[begin Page text]

ScrapeGraphAI x LlamaIndex: A Game-Changer for M&A Data Extraction

·5 min read min read·Tutorials
Share:
ScrapeGraphAI x LlamaIndex: A Game-Changer for M&A Data Extraction

In the ever-evolving landscape of data extraction, the integration of ScrapeGraphAI with LlamaIndex has unlocked powerful capabilities for structured content extraction. Whether you're monitoring mergers and acquisitions (M&A) or extracting detailed company information, this integration simplifies the workflow and ensures accuracy.

In this blog, we'll walk you through:

  1. How to integrate ScrapeGraphAI with LlamaIndex.
  2. An example use case: Extracting M&A data using the combined power of ScrapeGraphAI and LlamaIndex.
  3. A practical Python implementation.

Why LlamaIndex + ScrapeGraphAI?

[end Page text]

### Problem description
Transcribe word for word the part of the ScrapeGraphAI and LlamaIndex page that opens with the words "In the ever-evolving" and closes with "ScrapeGraphAI with LlamaIndex.".

[begin Data provided]

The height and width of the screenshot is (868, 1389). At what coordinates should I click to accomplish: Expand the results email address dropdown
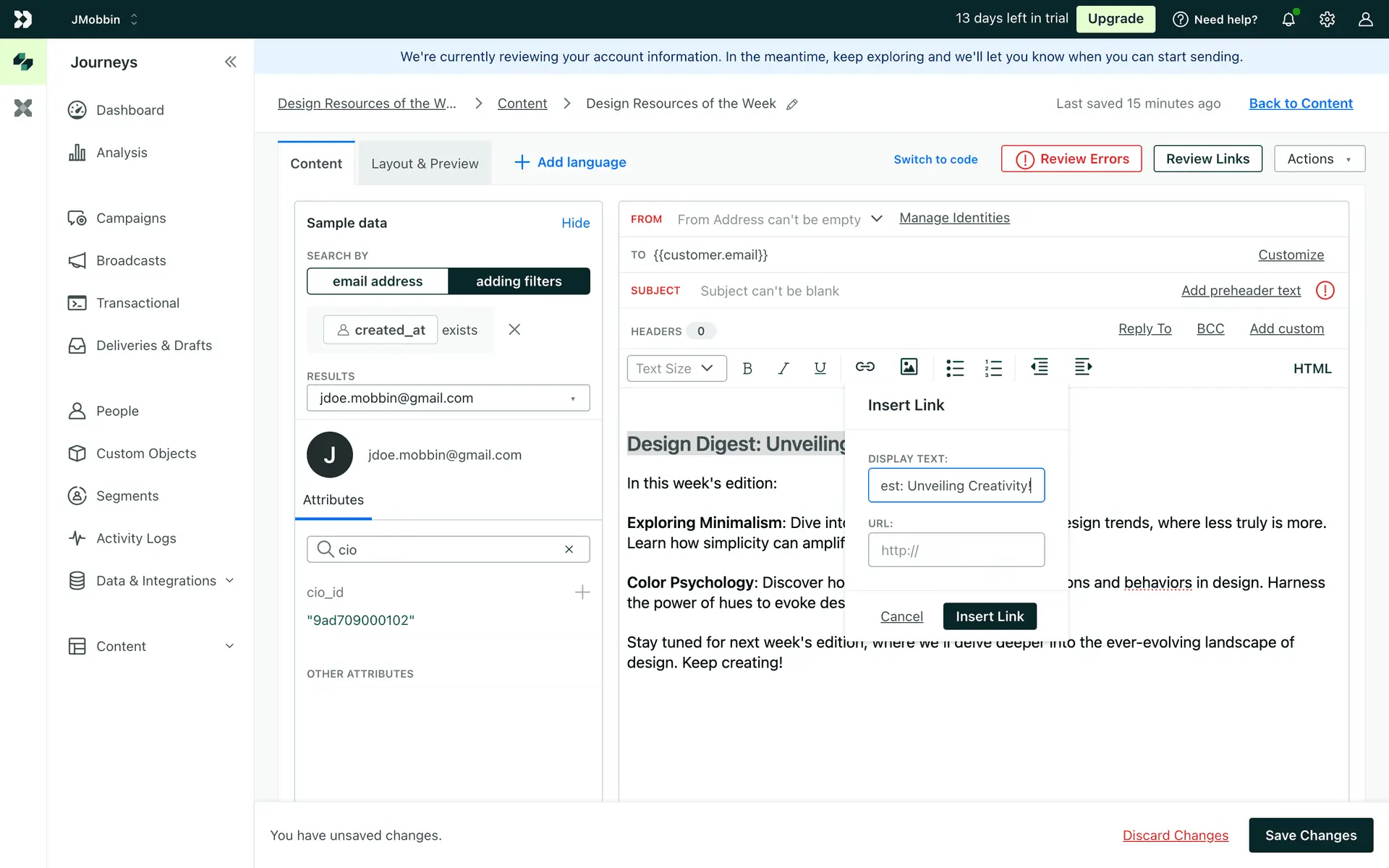coord(448,398)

[end Data provided]

### Task output
In the ever-evolving landscape of data extraction, the integration of ScrapeGraphAI with LlamaIndex has unlocked powerful capabilities for structured content extraction. Whether you're monitoring mergers and acquisitions (M&A) or extracting detailed company information, this integration simplifies the workflow and ensures accuracy.

In this blog, we'll walk you through:

  1. How to integrate ScrapeGraphAI with LlamaIndex.